_PROBLEM TO SOLVE_
Find the line containing "Instruction: Click the PDF export icon" in the entries; transcribe it and all remaining lines through the end, exactly as they appear, but not the pictures.

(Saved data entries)
-*-*-
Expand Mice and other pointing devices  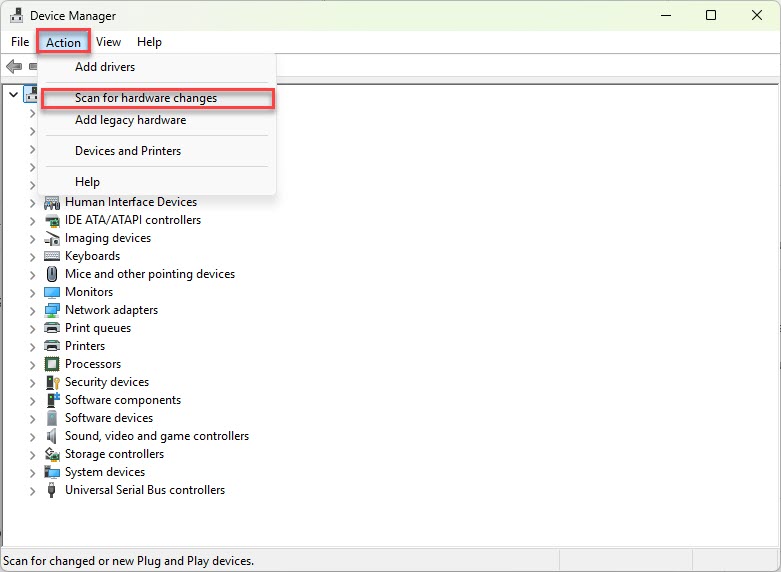click(32, 274)
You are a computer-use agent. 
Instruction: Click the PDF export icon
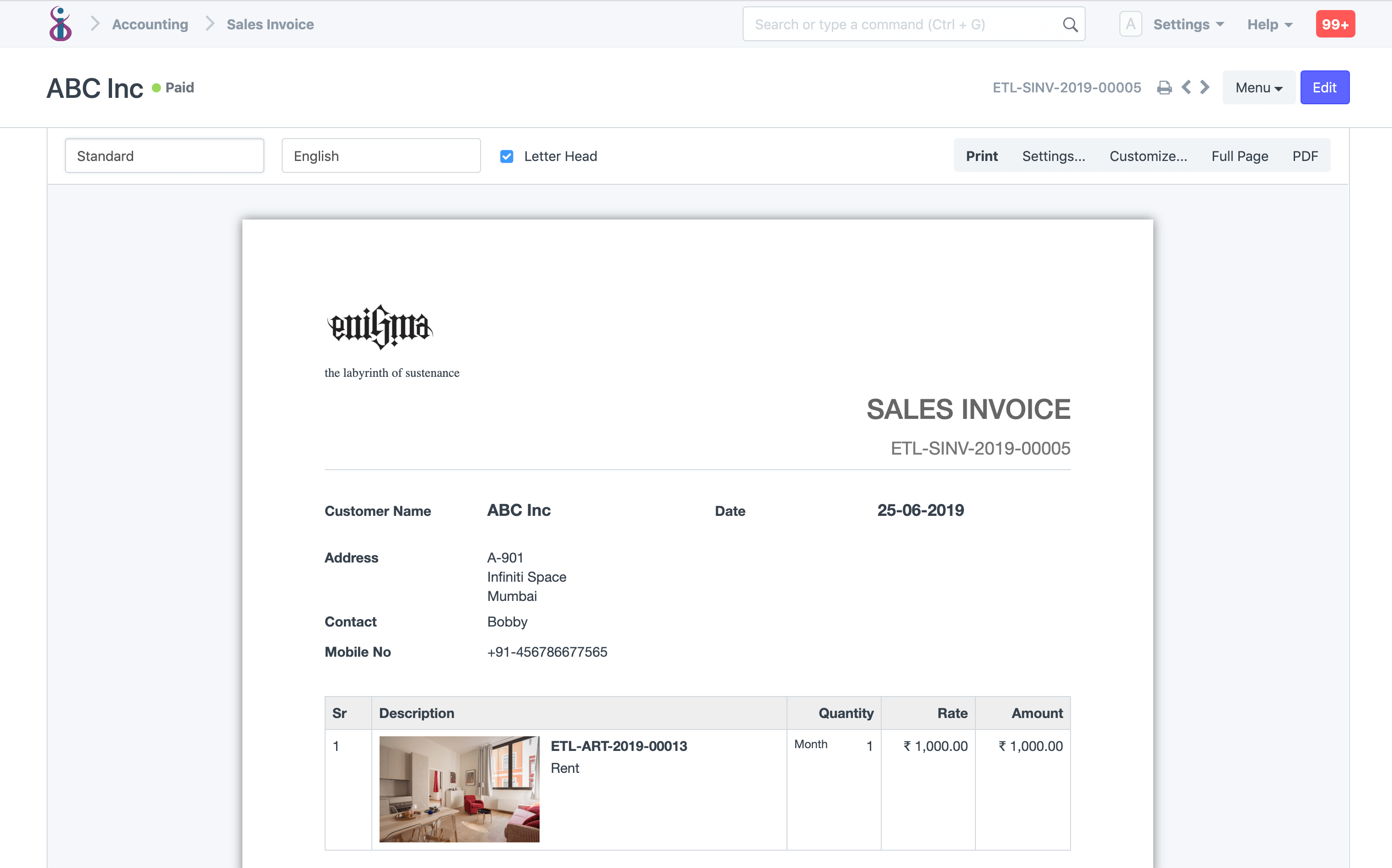pyautogui.click(x=1305, y=155)
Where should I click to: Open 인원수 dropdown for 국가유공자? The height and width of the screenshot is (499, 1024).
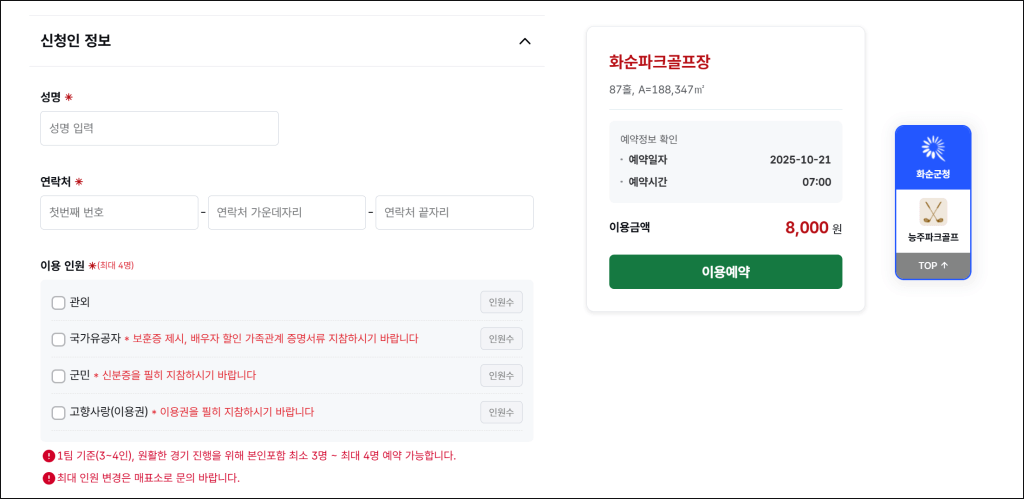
-*-*-
_EXPECTED OUTPUT_
Instruction: Click the PDF export icon
pyautogui.click(x=1305, y=155)
Where should I click to: Open 인원수 dropdown for 국가유공자? The height and width of the screenshot is (499, 1024).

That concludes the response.